* [SELECTED PASSAGE]
·····

Doctors are famous for coming up with hard to understand words, which doesn't make sense at all. But to be honest, I have been a medical student for two years now and the medical terminology is far more logic than it seems at first. In this article I will explain and ellaborate a little more on the words you might have heard of, but which you can't seem to keep remembering. And from this point on, you will!
Atrophy - wasting away tissue. For instance muscle atrophy is losing muscles. Atrophia is Greek for 'not fed'. And as you might know: something which isn't fed will diminish. Therefor nowadays we use the word atrophy for wasting away. In the image above for instance, it is the wasting away of muscle tissue.
Apoplexy - a stroke. From Greek as well, meaning 'to cripple by a stroke'. This word isn't used without specification no more. For instance, there is pituary apoplexy, where the pituary gland isn't getting any blood anymore. Just as your brain is crippled by a stroke, because there isn't any blood anymore transferred to.

·····

* [Data drawn from a collection]
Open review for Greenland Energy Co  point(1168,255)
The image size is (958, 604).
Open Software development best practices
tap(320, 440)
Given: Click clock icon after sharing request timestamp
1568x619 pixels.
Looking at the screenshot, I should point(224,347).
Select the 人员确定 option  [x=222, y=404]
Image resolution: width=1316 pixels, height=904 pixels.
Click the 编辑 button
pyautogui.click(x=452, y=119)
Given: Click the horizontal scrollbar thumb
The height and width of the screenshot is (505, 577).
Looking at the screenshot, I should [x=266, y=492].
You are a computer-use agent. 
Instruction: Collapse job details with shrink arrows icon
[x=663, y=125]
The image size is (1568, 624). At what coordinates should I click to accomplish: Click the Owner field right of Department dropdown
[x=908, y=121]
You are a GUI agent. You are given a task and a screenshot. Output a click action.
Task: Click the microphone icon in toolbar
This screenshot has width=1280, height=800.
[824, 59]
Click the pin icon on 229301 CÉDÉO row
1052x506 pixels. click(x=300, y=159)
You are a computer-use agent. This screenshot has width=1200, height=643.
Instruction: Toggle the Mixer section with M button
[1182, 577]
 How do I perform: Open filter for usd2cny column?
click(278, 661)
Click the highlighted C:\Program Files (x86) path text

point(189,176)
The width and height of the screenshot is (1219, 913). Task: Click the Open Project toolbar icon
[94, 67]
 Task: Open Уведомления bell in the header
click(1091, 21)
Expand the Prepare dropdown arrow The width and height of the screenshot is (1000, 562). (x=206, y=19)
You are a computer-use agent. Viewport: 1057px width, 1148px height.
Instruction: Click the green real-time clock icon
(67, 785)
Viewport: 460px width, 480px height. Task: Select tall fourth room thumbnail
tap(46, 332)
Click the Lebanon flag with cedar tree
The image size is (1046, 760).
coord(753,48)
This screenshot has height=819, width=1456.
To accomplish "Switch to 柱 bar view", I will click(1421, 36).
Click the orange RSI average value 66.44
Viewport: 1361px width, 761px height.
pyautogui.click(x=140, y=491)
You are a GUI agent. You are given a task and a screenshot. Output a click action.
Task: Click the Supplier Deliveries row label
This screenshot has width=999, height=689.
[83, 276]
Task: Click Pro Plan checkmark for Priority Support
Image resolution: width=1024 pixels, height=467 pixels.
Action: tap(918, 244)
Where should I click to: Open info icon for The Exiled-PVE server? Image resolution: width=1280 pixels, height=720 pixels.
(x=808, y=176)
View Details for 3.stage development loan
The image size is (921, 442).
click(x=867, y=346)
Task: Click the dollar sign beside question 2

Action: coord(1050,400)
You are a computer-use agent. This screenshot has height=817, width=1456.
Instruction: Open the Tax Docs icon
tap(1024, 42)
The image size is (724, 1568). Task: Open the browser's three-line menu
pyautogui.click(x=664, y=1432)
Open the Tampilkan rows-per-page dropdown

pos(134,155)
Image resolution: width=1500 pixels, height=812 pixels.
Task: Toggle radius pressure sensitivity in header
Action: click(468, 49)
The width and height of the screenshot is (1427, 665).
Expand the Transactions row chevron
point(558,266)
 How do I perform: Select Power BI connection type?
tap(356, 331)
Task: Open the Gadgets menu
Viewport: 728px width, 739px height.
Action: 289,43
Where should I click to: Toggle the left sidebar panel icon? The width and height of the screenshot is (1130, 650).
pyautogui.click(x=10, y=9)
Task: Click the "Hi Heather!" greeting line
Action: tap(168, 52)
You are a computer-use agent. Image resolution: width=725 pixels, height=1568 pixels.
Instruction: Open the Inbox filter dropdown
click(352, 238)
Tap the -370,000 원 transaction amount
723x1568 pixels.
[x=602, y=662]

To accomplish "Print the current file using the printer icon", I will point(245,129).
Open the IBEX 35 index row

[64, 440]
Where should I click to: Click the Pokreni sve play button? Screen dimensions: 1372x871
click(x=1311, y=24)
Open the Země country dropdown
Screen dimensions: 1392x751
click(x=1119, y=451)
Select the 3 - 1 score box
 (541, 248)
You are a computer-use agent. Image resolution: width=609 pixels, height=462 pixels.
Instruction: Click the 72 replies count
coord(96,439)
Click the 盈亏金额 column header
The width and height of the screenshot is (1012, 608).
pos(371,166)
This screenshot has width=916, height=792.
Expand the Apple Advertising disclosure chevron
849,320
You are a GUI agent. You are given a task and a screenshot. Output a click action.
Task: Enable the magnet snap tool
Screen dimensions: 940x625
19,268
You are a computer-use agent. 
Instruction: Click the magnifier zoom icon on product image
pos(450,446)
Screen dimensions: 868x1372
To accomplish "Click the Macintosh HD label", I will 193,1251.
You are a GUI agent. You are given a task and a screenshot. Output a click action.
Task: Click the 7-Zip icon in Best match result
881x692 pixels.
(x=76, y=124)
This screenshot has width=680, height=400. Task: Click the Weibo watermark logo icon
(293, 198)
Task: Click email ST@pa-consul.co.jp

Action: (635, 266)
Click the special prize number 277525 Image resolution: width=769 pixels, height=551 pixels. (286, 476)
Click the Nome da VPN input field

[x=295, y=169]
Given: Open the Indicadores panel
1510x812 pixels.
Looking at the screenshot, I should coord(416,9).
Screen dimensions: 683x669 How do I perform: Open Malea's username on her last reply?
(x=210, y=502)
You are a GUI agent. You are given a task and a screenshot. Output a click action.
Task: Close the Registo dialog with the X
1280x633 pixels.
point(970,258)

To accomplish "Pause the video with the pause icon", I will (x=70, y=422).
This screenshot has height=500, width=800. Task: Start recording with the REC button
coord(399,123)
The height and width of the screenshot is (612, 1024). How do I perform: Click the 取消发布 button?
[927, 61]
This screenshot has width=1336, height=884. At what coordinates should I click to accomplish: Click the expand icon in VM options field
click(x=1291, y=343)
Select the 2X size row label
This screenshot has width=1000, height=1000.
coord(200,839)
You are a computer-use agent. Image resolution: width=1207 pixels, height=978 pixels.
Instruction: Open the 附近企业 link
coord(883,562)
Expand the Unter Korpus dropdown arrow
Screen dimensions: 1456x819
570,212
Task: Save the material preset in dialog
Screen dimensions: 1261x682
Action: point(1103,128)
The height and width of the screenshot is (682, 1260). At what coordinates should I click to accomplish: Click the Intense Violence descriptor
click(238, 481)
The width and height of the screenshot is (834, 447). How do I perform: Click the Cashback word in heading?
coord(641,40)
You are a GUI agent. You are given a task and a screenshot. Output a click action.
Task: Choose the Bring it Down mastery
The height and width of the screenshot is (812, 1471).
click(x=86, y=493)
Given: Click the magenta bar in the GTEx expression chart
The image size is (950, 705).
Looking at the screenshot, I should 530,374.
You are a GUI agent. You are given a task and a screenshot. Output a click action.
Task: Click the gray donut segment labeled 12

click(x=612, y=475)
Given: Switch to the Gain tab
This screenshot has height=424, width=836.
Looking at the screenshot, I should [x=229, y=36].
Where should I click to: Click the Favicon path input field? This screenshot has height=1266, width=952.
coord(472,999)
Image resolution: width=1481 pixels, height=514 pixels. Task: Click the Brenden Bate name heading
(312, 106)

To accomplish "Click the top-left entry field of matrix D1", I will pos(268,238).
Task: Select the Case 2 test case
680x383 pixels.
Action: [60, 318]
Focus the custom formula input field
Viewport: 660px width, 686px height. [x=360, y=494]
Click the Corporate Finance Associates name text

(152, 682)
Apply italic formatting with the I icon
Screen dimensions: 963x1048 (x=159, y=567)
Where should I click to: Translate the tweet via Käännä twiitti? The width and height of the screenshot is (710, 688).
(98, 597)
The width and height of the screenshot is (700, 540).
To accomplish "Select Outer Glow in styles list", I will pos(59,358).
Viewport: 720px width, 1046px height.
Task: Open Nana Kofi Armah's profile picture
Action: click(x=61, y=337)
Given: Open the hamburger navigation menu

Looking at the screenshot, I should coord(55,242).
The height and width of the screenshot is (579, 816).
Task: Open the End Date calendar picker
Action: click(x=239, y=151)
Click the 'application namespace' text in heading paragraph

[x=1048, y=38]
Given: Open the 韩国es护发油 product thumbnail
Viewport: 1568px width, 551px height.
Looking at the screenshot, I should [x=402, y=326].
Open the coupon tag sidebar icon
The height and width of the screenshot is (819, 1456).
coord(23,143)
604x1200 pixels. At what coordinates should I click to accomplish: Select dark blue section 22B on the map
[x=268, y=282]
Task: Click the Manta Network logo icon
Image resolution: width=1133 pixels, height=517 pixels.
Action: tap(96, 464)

·····

* [THINGS TO DO]
- 1) According to the text on medical terminology, what does the Greek word "atrophia" mean?
- 2) Carry on the text on medical terminology from its last sentence.

* [ANSWERS BY ITEM]
- 1) It means "not fed."

- 2)
Congestion - fluid in an organ. Nothing more than the accumulation of fluid in a certain part of the body! The Latin word 'congerere' means 'to pile up' and if we look up the word accumulation, this is exactly what happens. It is like clogging, but then with a nicer word.
Encephalitis - inflammation of the brain. In one way or the other, encephalitis sounds way, way better than the simple words 'inflammation of the brain'.
The end of the word, which is -itis, means inflammation. You can see this everywhere, for instance 'cystitis' means bladder inflammation.
Enchephalo on the other hand comes from way deep, from Greek again. The word enkephalos consists of 'en-' which means in and 'kephale', which is Greek for head. So enchephalos means brain, because those are in the head!
Hematuria - bloody urine. Hema is the word for blood, actually from Greek as well, 'haima' means blood in old Greek. 'uria' comes from Greek as well, 'Ouron' is the Greek word for urine. So blood in the urine!
Hemiplegia - paralysis of one side of the body. Hemi is Greek for half, while plegia is Greek for blow/stroke. So you are half-paralysed.
Lumbago - back pain. Lumbago comes from the Latin word 'lumbus', which means loin. Combine that with - ago, which is attached to it and you will have 'weakness of the lower back/loin'.
Thrombosis - blood clot in the vessels. Thrombo is Greek for 'clot', so there we have the meaning already!